◆ **TASKS TO PERFORM**:
1. What hashtag does the writer introduce in the Bird's Tail Designs text?
2. Print the passage of the Bird's Tail Designs text that opens with the words containing "Where it all" and closes with "mentally and physically.".
3. Proceed with the Bird's Tail Designs blog post, picking up after its last sentence.

◆ **STUDY TEXT**:
*****

About Kristin and Bird's Tail Designs
“My struggle with chronic pain led to a passion for telling stories through jewelry, a passion for helping other women feel strong, beautiful and confident.” - Kristin
As a first post and introduction to the new chapter of Bird’s Tail, I am beyond excited to welcome you to the Bird’s Tail Blog! This is the first in a series of stories behind the layers - stories of daily inspirations and musings about everyday life, fashion trends and selfcare. These stories are an exploration of the layered, female life. I introduce to you: #livinginlayers.
Where it all started:
The first story that I want to share isn’t an easy one for me to tell, but it is the story of how Bird’s Tail came to be, the story that brought us to this moment together. It’s the story about my past, my struggle with health and the dangers of “perfection,” the story of a high school English teacher, turned mother, jewelry designer and yoga fanatic…
In my past, I strived for perfection, as many women do, I worried about EVERYTHING. I wanted to be a PERFECT mother. a PERFECT wife, a PERFECT teacher. But I was exhausted. And I got sick. This venture to perfection forced me to break down both mentally and physically.

*****

◆ **RECORDS SHOWN**:
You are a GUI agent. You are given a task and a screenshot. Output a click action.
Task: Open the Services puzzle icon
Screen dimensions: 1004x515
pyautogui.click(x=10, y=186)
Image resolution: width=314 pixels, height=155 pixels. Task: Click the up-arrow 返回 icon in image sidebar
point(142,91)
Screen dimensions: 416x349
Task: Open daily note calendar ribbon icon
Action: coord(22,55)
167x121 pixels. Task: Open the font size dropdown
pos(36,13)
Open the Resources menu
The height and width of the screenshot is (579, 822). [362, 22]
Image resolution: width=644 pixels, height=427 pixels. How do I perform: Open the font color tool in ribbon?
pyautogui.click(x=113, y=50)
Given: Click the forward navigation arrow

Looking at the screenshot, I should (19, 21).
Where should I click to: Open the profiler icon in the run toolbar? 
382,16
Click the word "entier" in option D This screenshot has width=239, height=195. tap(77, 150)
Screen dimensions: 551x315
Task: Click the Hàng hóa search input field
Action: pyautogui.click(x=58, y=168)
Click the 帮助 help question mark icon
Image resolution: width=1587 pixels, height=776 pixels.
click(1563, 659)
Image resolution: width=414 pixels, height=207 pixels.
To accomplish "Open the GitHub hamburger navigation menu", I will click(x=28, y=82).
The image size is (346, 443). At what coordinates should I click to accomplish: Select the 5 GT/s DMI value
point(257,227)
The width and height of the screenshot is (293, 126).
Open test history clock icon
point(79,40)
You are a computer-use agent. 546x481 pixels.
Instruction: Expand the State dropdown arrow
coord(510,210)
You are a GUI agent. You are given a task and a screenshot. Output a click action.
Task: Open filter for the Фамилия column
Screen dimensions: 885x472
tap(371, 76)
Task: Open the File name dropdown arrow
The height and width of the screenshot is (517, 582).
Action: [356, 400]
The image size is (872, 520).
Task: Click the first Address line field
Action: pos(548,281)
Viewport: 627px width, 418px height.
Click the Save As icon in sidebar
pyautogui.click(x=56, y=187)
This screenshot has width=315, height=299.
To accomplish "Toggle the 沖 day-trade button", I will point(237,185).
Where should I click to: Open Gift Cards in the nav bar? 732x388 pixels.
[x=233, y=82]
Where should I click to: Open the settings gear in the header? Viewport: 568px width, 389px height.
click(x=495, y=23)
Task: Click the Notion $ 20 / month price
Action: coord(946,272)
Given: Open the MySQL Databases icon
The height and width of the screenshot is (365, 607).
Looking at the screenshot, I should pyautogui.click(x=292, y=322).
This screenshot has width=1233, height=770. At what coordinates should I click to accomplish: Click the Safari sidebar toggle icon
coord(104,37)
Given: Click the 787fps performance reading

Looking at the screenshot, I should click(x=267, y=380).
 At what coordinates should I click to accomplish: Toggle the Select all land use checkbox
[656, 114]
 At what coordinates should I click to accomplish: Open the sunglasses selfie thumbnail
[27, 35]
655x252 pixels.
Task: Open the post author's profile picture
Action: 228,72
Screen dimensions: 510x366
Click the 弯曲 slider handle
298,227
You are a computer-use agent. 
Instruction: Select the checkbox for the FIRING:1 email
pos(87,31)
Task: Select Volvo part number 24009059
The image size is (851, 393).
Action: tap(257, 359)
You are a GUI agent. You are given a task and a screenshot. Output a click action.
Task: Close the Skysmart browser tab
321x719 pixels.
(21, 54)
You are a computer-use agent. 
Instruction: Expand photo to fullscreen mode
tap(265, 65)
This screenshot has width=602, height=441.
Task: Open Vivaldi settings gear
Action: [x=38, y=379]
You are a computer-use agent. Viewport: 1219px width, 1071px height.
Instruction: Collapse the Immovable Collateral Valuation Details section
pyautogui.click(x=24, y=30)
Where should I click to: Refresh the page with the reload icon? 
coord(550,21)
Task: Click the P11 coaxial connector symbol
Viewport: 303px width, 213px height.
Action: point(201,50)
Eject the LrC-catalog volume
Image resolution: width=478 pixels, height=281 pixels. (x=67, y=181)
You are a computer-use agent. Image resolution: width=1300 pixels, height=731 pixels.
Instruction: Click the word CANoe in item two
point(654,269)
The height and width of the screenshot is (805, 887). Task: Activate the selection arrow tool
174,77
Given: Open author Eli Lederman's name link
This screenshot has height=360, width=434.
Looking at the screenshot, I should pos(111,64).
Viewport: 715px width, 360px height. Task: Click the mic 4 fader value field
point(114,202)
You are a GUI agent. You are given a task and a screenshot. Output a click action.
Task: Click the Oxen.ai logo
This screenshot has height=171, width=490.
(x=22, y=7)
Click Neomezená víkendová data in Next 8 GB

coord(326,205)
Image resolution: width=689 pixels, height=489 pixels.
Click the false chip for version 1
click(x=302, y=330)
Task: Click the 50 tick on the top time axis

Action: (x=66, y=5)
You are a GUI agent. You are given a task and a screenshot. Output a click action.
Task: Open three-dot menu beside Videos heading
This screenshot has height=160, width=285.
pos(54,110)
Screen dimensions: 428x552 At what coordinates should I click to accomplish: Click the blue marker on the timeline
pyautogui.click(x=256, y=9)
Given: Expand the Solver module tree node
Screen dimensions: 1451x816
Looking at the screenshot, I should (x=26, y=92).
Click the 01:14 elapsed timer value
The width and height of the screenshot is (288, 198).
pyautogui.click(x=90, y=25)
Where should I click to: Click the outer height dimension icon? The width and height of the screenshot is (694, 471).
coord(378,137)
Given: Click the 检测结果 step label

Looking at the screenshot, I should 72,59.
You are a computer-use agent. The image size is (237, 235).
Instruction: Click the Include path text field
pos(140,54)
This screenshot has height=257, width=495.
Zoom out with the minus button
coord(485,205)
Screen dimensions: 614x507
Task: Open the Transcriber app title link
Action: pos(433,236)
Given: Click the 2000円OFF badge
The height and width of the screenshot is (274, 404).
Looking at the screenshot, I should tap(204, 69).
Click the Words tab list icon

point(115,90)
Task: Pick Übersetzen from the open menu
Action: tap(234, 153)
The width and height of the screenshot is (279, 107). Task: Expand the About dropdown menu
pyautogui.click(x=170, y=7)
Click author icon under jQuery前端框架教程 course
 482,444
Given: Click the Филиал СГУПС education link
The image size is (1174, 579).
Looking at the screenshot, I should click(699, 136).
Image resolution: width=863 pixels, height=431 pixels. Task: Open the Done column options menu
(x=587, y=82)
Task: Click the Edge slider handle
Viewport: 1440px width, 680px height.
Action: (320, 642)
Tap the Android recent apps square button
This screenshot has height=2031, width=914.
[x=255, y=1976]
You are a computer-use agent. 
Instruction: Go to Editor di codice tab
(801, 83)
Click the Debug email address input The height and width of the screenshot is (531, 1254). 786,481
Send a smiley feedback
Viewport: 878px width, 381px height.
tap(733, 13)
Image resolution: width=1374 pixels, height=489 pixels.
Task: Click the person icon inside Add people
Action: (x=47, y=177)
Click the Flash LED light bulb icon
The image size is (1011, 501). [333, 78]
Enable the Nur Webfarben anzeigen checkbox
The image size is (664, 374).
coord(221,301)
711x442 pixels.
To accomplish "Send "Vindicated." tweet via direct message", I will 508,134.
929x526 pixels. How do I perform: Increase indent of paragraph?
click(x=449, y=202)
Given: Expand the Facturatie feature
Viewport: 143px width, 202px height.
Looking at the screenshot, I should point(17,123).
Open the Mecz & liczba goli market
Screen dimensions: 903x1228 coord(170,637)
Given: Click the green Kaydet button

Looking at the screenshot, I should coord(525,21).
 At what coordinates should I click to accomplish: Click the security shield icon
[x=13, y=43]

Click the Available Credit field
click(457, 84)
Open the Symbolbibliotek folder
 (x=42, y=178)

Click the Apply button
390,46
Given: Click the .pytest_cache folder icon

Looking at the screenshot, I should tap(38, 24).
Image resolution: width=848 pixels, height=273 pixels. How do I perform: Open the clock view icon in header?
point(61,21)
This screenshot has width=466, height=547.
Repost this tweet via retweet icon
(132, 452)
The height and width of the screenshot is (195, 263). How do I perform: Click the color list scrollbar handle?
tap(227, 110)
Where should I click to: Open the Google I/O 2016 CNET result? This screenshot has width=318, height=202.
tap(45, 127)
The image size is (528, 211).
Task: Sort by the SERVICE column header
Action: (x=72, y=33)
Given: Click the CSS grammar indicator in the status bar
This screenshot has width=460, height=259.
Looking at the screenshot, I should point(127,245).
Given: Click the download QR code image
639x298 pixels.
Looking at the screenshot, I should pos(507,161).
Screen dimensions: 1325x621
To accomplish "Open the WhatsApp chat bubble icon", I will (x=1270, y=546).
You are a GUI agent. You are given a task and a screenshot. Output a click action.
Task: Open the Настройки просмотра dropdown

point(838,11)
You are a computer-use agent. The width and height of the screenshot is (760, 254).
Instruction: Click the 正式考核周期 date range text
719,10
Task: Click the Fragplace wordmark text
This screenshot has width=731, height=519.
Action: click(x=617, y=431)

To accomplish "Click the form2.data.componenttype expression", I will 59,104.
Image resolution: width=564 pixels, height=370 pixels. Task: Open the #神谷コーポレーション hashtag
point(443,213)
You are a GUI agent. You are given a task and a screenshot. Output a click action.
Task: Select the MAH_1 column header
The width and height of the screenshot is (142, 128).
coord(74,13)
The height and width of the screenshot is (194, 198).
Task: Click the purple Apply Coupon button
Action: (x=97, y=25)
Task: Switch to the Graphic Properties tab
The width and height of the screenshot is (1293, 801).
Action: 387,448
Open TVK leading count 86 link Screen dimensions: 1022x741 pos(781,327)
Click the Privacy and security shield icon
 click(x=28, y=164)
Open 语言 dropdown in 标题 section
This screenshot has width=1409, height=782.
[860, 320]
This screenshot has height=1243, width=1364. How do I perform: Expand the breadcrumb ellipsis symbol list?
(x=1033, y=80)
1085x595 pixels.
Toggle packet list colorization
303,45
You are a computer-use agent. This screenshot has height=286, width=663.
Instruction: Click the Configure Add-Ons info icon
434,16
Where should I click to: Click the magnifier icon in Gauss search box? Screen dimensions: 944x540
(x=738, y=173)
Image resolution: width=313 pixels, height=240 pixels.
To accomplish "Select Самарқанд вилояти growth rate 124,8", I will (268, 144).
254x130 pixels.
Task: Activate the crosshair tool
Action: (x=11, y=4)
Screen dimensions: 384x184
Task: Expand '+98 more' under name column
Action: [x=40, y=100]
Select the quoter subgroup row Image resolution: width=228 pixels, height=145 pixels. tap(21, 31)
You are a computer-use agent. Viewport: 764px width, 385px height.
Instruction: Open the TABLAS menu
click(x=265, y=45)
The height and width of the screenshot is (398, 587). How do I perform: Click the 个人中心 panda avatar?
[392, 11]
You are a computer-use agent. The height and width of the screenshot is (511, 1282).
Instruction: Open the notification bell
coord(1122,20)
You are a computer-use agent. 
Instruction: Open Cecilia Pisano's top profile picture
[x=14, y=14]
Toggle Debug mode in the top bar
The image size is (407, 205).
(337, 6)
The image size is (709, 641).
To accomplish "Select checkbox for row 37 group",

*****

◆ **ANSWERS TO THE EXERCISES**:
1. #livinginlayers

2.
Where it all started:
The first story that I want to share isn’t an easy one for me to tell, but it is the story of how Bird’s Tail came to be, the story that brought us to this moment together. It’s the story about my past, my struggle with health and the dangers of “perfection,” the story of a high school English teacher, turned mother, jewelry designer and yoga fanatic…
In my past, I strived for perfection, as many women do, I worried about EVERYTHING. I wanted to be a PERFECT mother. a PERFECT wife, a PERFECT teacher. But I was exhausted. And I got sick. This venture to perfection forced me to break down both mentally and physically.

3.
In my eighth year as a full-time high school English teacher and mom of two (at the time), I developed debilitating, chronic headaches that soon spread across my entire body. The pain got to the point that it felt impossible to get out bed in the morning.
I was scared. I was depressed. I had my first panic attack in the parking lot of Target.
I lost over twenty-five pounds. I had horrible thoughts of not wanting to go on anymore (thoughts which still make me feel guilty to this day). I saw countless doctors, was poked and prodded more times than I can remember and was put on a laundry list of medications to deal with my symptoms.
The doctors threw out terms like Myofascial Pain Syndrome, Fibromyalgia, TMJ Disorder, Anxiety, Depression.....
I went through the school year just going through the motions, not remembering much of it at all. And at the close of the school year, I decided to stop working all together and take some time to heal and find answers.
Determined to find a more natural way to heal, I started practicing yoga, changed the way I ate - cutting out gluten and most processed foods. I read books on managing my mind and utilizing my breath. I started incorporating essential oils into my everyday life.
Slowly I started to get better.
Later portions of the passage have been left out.